Je suis très brouillon, j’ai des tonnes de pages volantes qui ne ressemblent à rien. Ça me sert juste à poser des idées en quelques coups de crayons. Je choisis ensuite ce qui m’intéresse. Je relie différents croquis entre eux et je développe tout ça. Sur dix sketches je vais peut-être en finir trois ou quatre et j’en peins au maximum un.

Peins-tu exclusivement des murs ?

C’est ce qui me plaît le plus. J’ai fait quelques toiles pendant un moment, mais il n’y a pas vraiment d’endroit où exposer à Nancy et je n’ai pas trop de contact dans le milieu. Faire des toiles pour les garder dans un garage n’a pas beaucoup d’intérêt, même si je prends beaucoup de plaisir à les réaliser.

Te focalises-tu uniquement sur les jams ?

Pas du tout, mais si je suis invité et que je suis dispo, j’y vais toujours avec plaisir. Mais je peins beaucoup plus en dehors de ce type d’événement.

Pourquoi peindre en si gros ?

C’est l’outil et le support qui veulent en partie ça. La bombe n’est pas vraiment faite pour les détails, à moins de faire grand et c’est ce qui me plait. J’ai toujours aimé les peintures imposantes, c’est un genre de challenge. Comme dans n’importe quelle discipline, il y a une certaine satisfaction à obtenir un résultat à la fin.

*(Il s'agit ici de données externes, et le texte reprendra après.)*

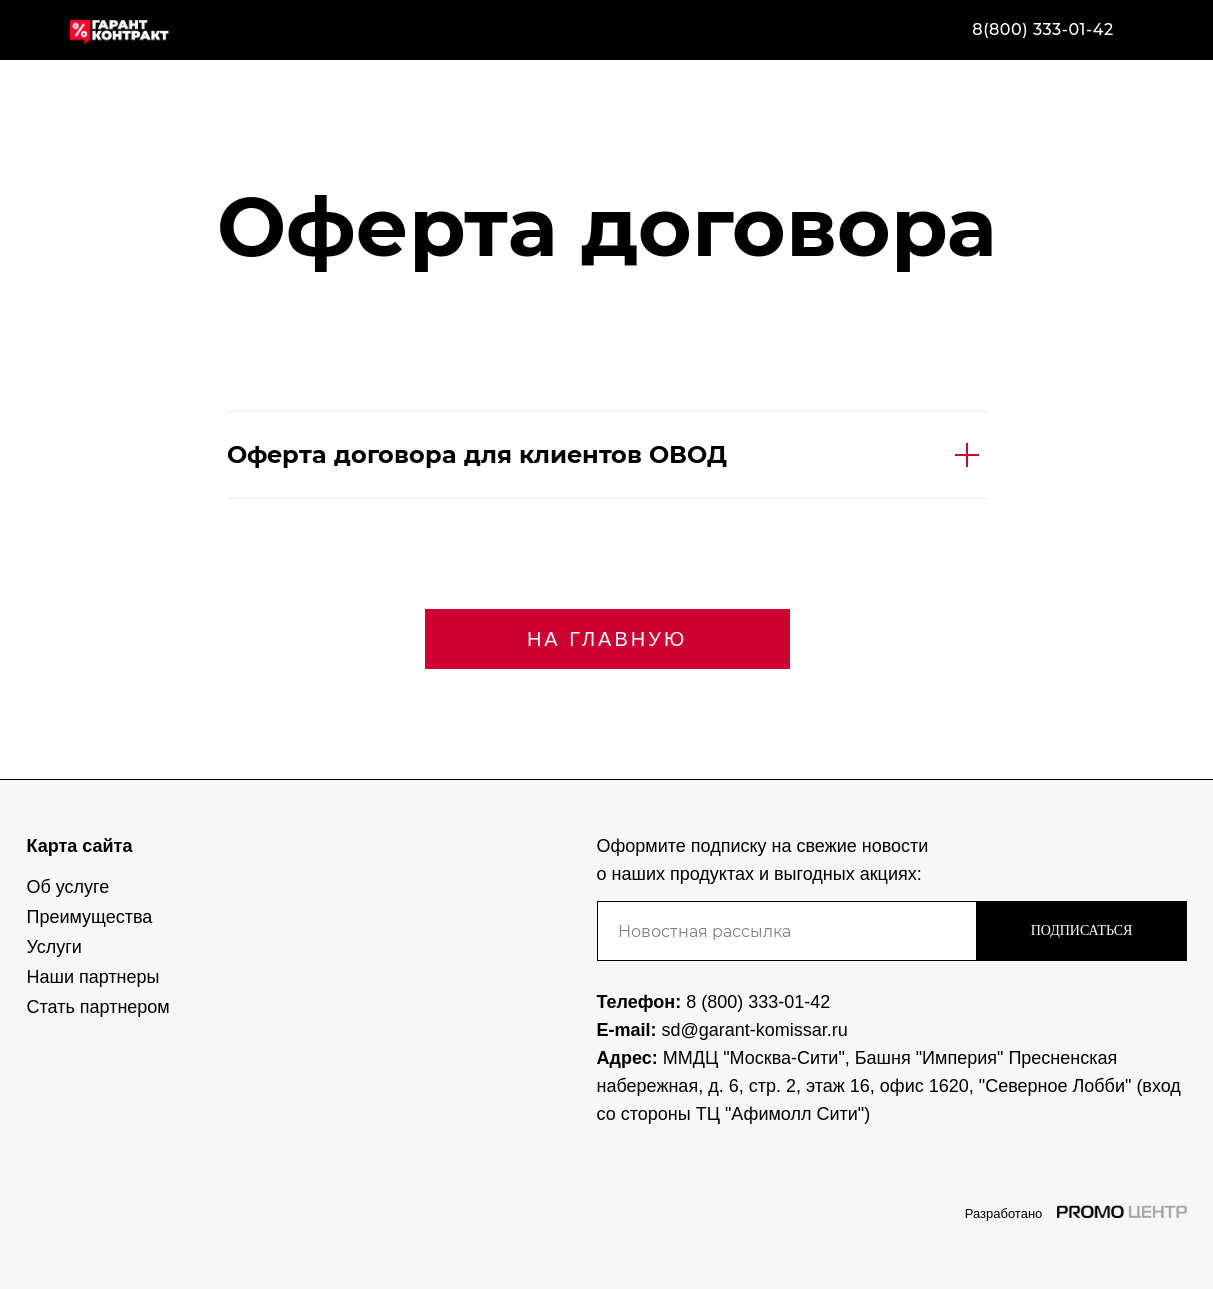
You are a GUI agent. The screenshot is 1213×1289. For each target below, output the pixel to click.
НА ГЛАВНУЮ (607, 639)
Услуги (54, 947)
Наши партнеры (93, 977)
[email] (787, 931)
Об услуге (68, 887)
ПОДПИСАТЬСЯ (1082, 930)
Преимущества (90, 917)
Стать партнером (98, 1007)
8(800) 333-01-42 (1042, 29)
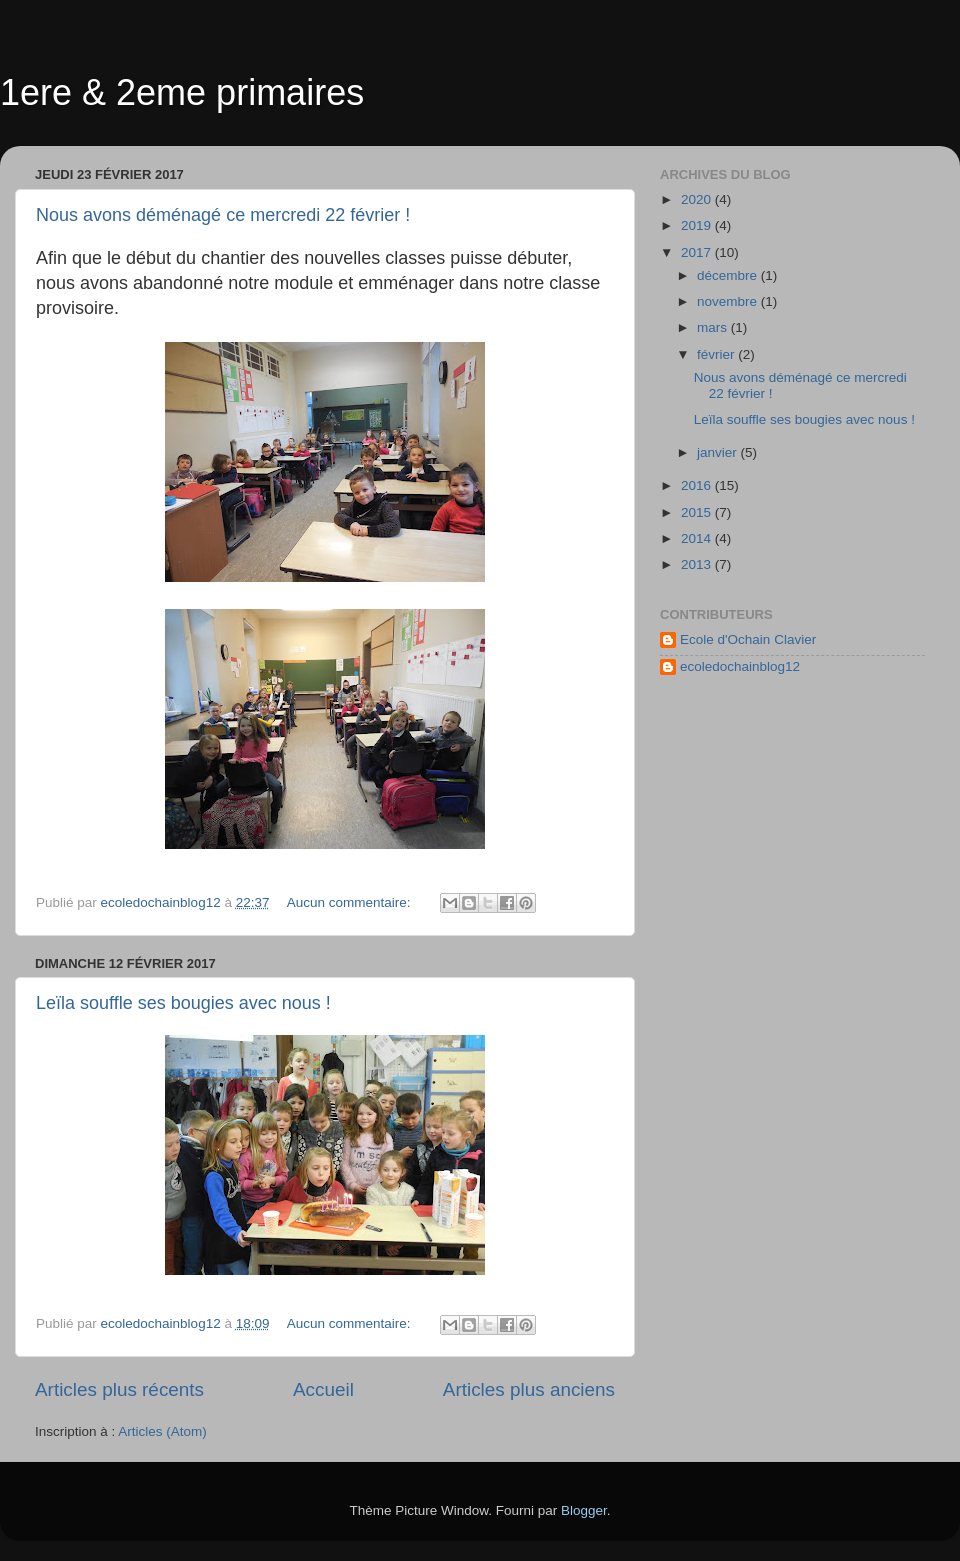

Ton avis sur les grandes fresques subventionnées ?

Comme dans toutes les cultures, quand ça se démocratise, il y a du positif et du négatif. En ce qui me concerne, j’ai pris le train en marche. Du coup, je ne suis pas le mieux placé pour répondre à tout ça.  Je suis parfois mitigé, c’est une source de débats. Tout dépend où et dans quelles conditions c’est fait, mais dans l’ensemble je trouve ça plutôt positif.

Quelles sont les réactions des gens devant tes murs ?

En général ça les fait sourire. Ils s’attardent un peu sur les détails que j’ai pu dissimuler. C’est le résultat attendu, donc c’est plutôt cool, ça me va très bien. Le graffiti touche les petits comme les grands et comme il y a pas mal d’éléments dans mes pièces, je pense que chacun peut s’y retrouver un peu, que ce soit dans les personnages, les décors ou le lettrage.

Réalises-tu des commandes ?

J’en ai fait beaucoup pendant un moment mais ça m’a assez vite saoulé, on me demandait tout et n’importe quoi. Je ne prenais plus de plaisir à peindre et ça a fini par presque me dégoûter… J’étais à deux doigts de tout arrêter. J’ai fait une pause et je me suis remis à peindre sans contraintes.

Aujourd’hui, j’en fais avec plaisir, à partir du moment où ça reste un minimum dans mon style. Le résultat est toujours plus intéressant quand je me fais plaisir.

Des projets ?

Plein ! Des jams, des connexions, des voyages. J’espère pouvoir continuer comme ça encore longtemps.